By definition, we do not know what the unconscious is — or else it would cease to be unconscious! We know that, consciously or semiconsciously, we resist the coming of certain thoughts, feelings, impulses, realizations, and intuitions into the field of our consciousness. But why do we resist these hidden contents of our psyche? It may be because they are destructive in themselves, toxic refuse of "our unlived life"; but it may also be that they constitute a call toward a greater, fuller, more spiritual life — and that our ego refuses to admit them into its realm out of fear and inertia.

In other words, the unconscious contents of our psyche are those which the ego refuses to recognize, or those which are a challenge of further growth to its power and to the entrenched interests of the conscious, rationalistic (and rationalizing!) portions of our inner nature. Thus the unconscious superficially appears to be antagonistic to the conscious. Yet — and this is the essential point — they are the two halves of the psyche. As Jung writes:

"The psyche consists of two incongruous halves that should properly make a 'whole' together. . . (but) consciousness and the unconscious do not make a whole when either is suppressed or damaged by the other. If they must contend, let it be a fair fight with equal right on both sides. Both are aspects of life. Let consciousness defend its reason and its self-protective ways, and let the chaotic life of the unconscious be given a fair chance to have its own way, as much of it as we can stand. This means at once open conflict and open collaboration. Yet, paradoxically, this is presumably what human life should be. It is the old play of hammer and anvil: the suffering iron between them will in the end be shaped into an unbreakable whole, the individual. This experience is what is called, in the later sections of this book, the process of individuation." (The Integration of the Personality pp. 26-27.)

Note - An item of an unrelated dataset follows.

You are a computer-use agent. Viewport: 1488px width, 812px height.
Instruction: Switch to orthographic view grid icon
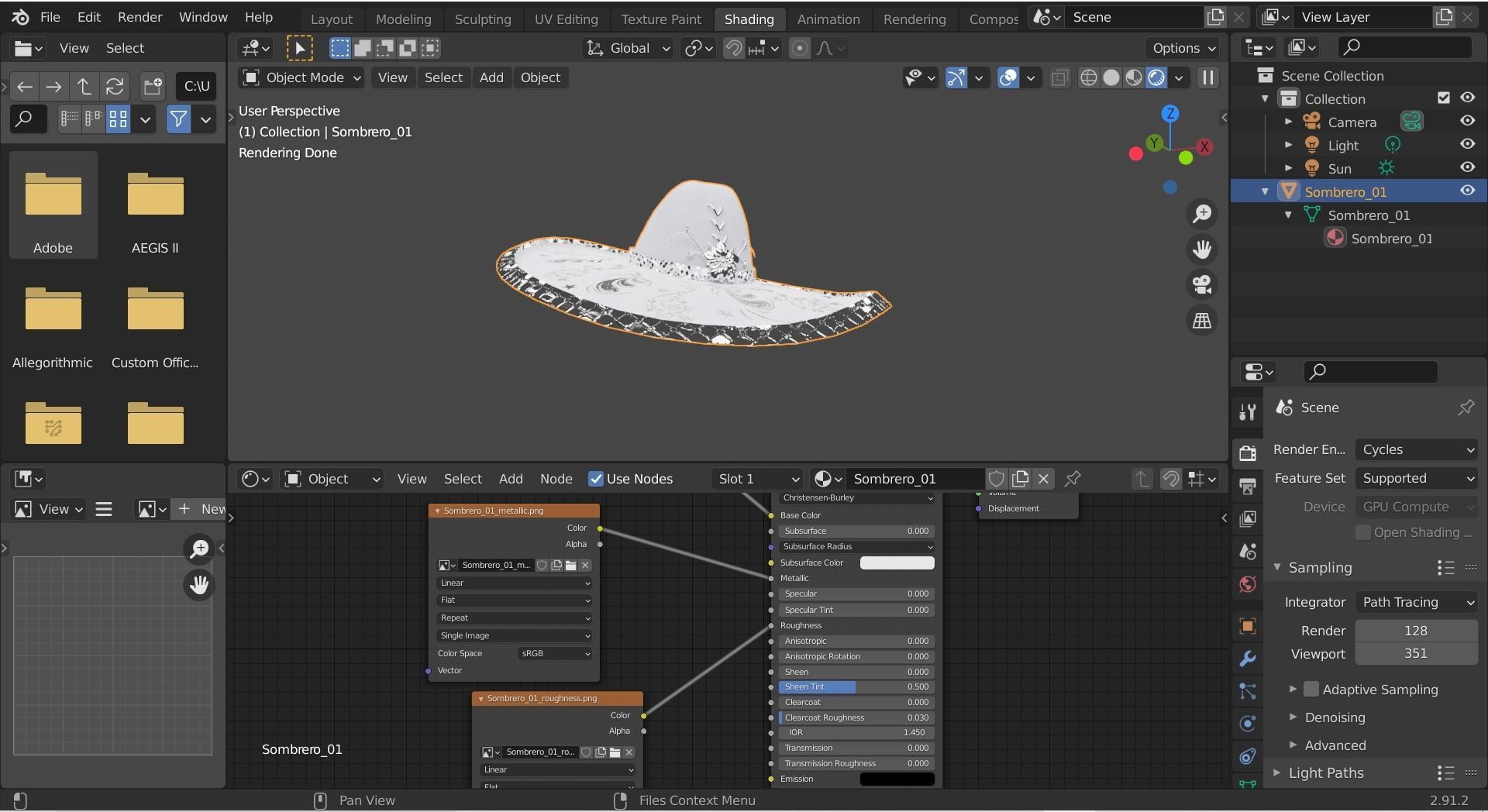[1202, 321]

All this adds up to a conception of "personality" as an organized totality of human experience and psychic contents, both conscious and unconscious. The unconscious is never to be considered as a closed realm with determinable boundaries, but rather as a channel through which the entire universe — past, present, and future — is potentially flowing into the human psyche. Thus, personality is open to unceasing expansion and growth. Fundamental growth results from the "reciprocal interpenetration" of conscious and unconscious; the mixing of rational order with the irrational energies of life. These polar opposites must be reconciled in the experience of the individual; they must be integrated in a vibrant, pulsating wholeness of personality in which no function is repressed or underestimated, but in which every function fulfills its proper place in the economy of an ever-expanding whole. Expansion is from fulfillment to ever-greater fulfillment, through crises of growth in which the individualized consciousness assimilates an ever-larger share of universal being. In this process of growth the individual learns to recognize that he has ultimate meaning only through his participation in the activities of society and, eventually, through his participation in the universal whole. Instead of acting from his merely conscious center — the ego — he moves on, rhythmically and serenely, from the center of the integrated totality of his being, which Jung calls "the Self." As Jacobi writes in her remarkable book, The Psychology of Jung (Yale University Press, 1943), the Self is "that focal point of our psyche in which God's image shows itself most plainly and the experience of which gives us the knowledge, as nothing else does, of the significance and nature of our likeness to God. It is the early Christian ideal of the Kingdom of God that is 'within you.' It is the ultimate experienceable in and of the psyche" (p. 123).